Graydon Staniforth
- Birth name: Graydon Staniforth
- Date of birth: 23 November 1973 (age 51)
- Place of birth: West Wyalong, Australia
- Height: 1.91 m (6 ft 3 in)
- Weight: 94 kg (14 st 11 lb)
- Notable relative(s): Scott Staniforth, brother Nigel Staniforth, brother Tony Gelling, uncle

Rugby union career
- Position(s): Fullback / Wing

Amateur team(s)
- Years: Team / Apps / (Points)
- 1999: Southern Districts /  / ()
- 2005-06: Glasgow Hawks /  / ()
- 2011-12: Southern Districts /  / ()
- 2012-13: Orange Emus /  / ()

Senior career
- Years: Team / Apps / (Points)
- 2004-05: Exeter Chiefs /  / ()
- 2005-06: Glasgow Warriors / 18 / (15)
- 2006-11: Aurillac /  / ()

Provincial / State sides
- Years: Team / Apps / (Points)
- 2003-04: Southland /  / ()

Super Rugby
- Years: Team / Apps / (Points)
- -: New South Wales Waratahs /  / ()

National sevens team
- Years: Team /  / Comps
- -: Australia 7s

Coaching career
- Years: Team
- 2013-: Orange Emus
- 2016-: CWRU Blue Bulls (Asst.)

= Graydon Staniforth =

Graydon Staniforth (born 23 November 1973 in West Wyalong, Australia) is a former Australian Sevens international rugby union player and now coach who played fullback and on the wing for Glasgow Warriors.

Staniforth started playing with Australian Universities before moving on to Southern Districts and the Waratahs academy side.

He moved to play in New Zealand for provincial side Southland in season 2003-04.

Graydon moved to Exeter Chiefs in 2004.

Staniforth signed for the professional provincial Scottish side Glasgow Warriors in 2005. Head coach Hugh Campbell stated: "We have a fair number of young backs in the squad at the moment and we felt a player of Graydon's experience would have a lot to offer the squad as a whole both on and off the pitch.

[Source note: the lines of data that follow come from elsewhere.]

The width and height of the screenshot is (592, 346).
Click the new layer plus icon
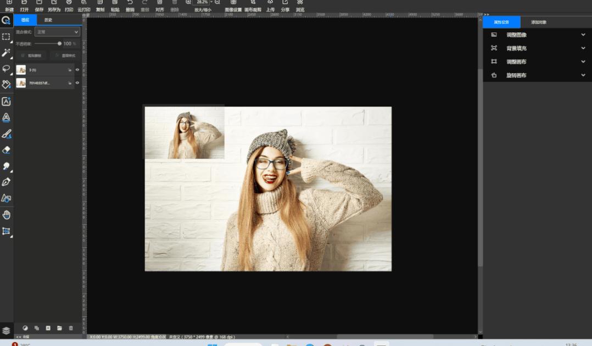pyautogui.click(x=48, y=328)
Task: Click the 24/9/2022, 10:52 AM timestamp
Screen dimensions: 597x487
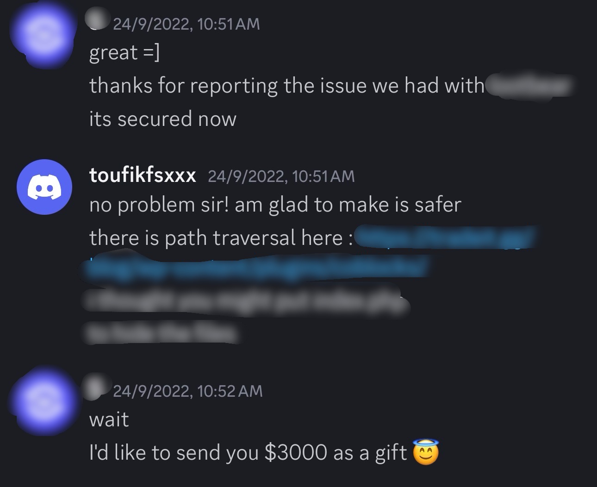Action: pyautogui.click(x=187, y=391)
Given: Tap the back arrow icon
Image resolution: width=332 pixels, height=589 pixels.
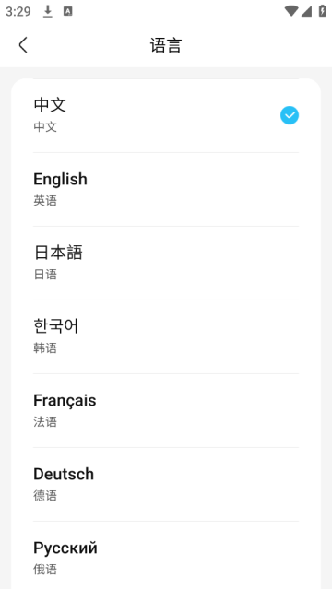Looking at the screenshot, I should pos(23,45).
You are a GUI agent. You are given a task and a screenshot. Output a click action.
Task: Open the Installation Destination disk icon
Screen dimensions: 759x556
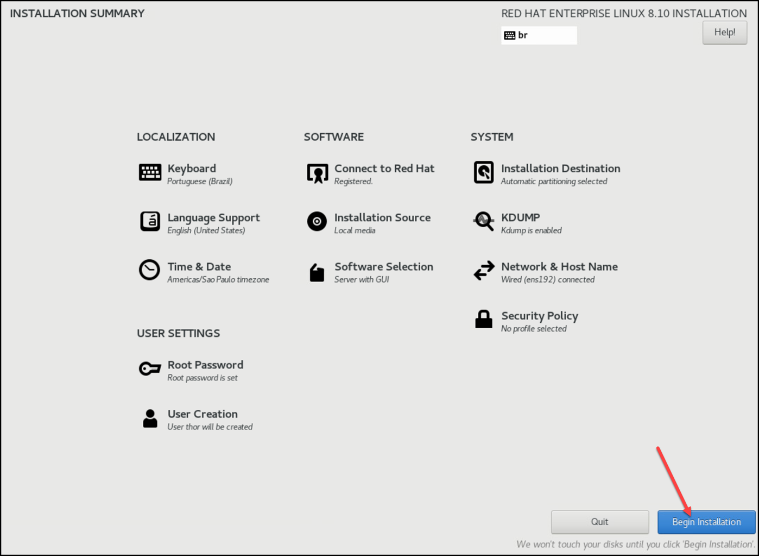483,172
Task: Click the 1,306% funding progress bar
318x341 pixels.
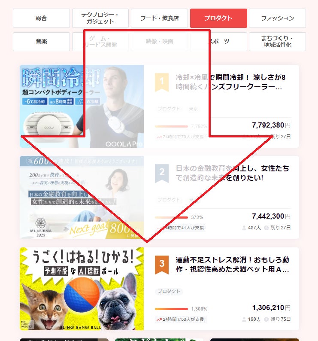Action: [x=171, y=309]
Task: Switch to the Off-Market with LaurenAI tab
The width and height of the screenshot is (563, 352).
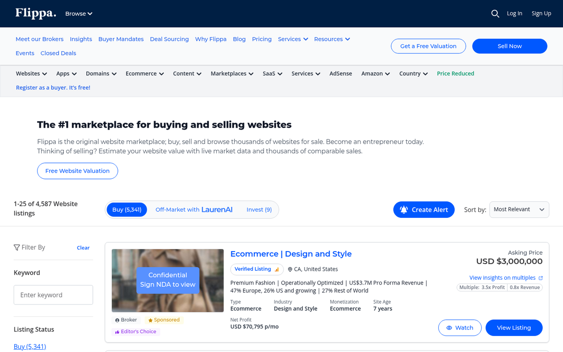Action: point(194,209)
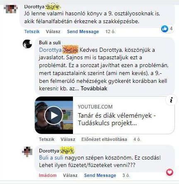
Task: Open Buli a suli profile picture
Action: (x=27, y=44)
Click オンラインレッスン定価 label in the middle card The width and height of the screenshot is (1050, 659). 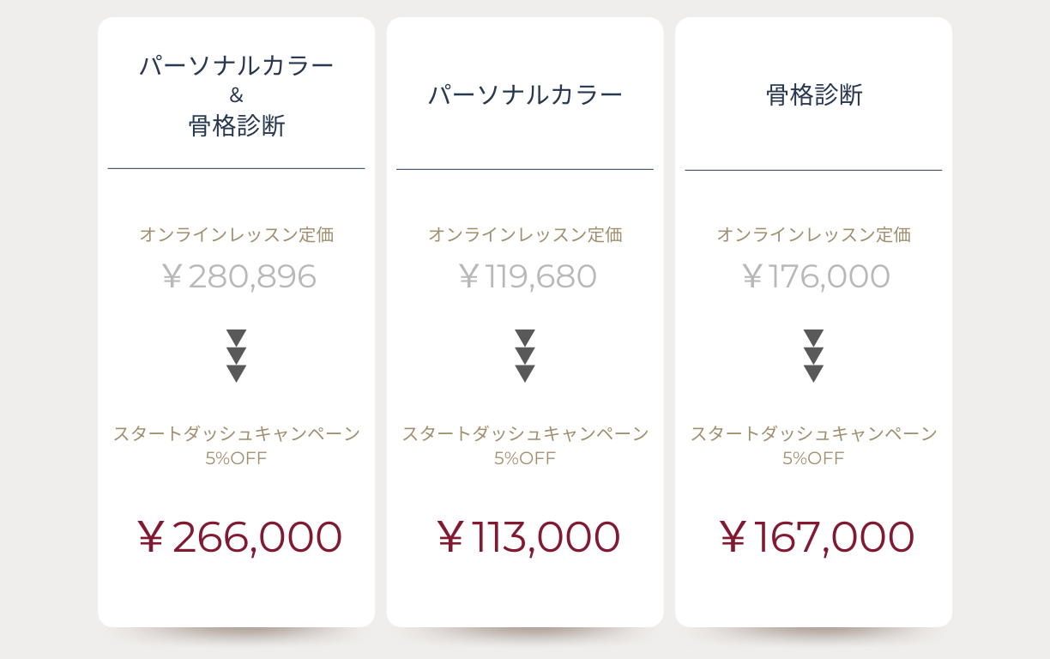[525, 234]
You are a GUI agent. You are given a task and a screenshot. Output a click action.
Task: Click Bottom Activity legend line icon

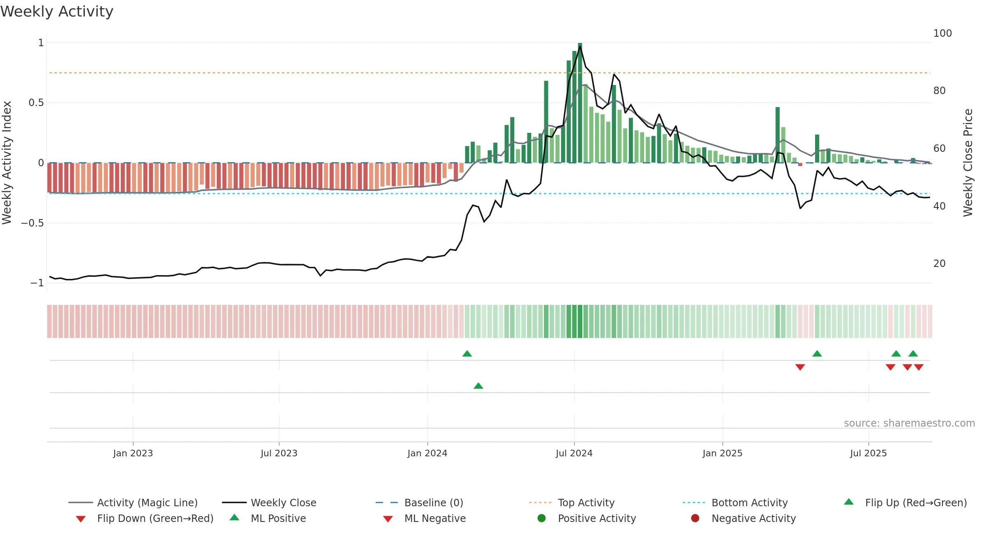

I'm sure his strong and hard running style will make sure he fits in well at Hughenden and we're very pleased to welcome him on board"

When not involved with the Warriors, Graydon played for Glasgow Hawks

Graydon played 18 times for the Warriors. He made 13 appearances in the Celtic League scoring 3 tries; and made another 5 appearances in the Heineken Cup of 2005-06. He also represented the Warriors in their 7s side.

On leaving Glasgow Warriors, Staniforth joined French side Aurillac where his younger brother Scott was playing. In Graydon's first year with Aurillac they were promoted from Federale 1 to the French ProD2, the second-tier of French professional rugby union. He stayed with Aurillac till 2011.

He returned to Australia to play first for Southern Districts in 2011 then for the Orange Emus in 2012.

Graydon has represented Australia in 7s and has also featured in an Australia Legends squad in 10s.

Graydon is the brother of Australian rugby international Scott Staniforth, and the nephew of Australian rugby international Tony Gelling. He is now the coach of the Orange Emus in Central West Rugby Union in Australia and a Property Valuer at Saunders and Staniforth, a real estate firm.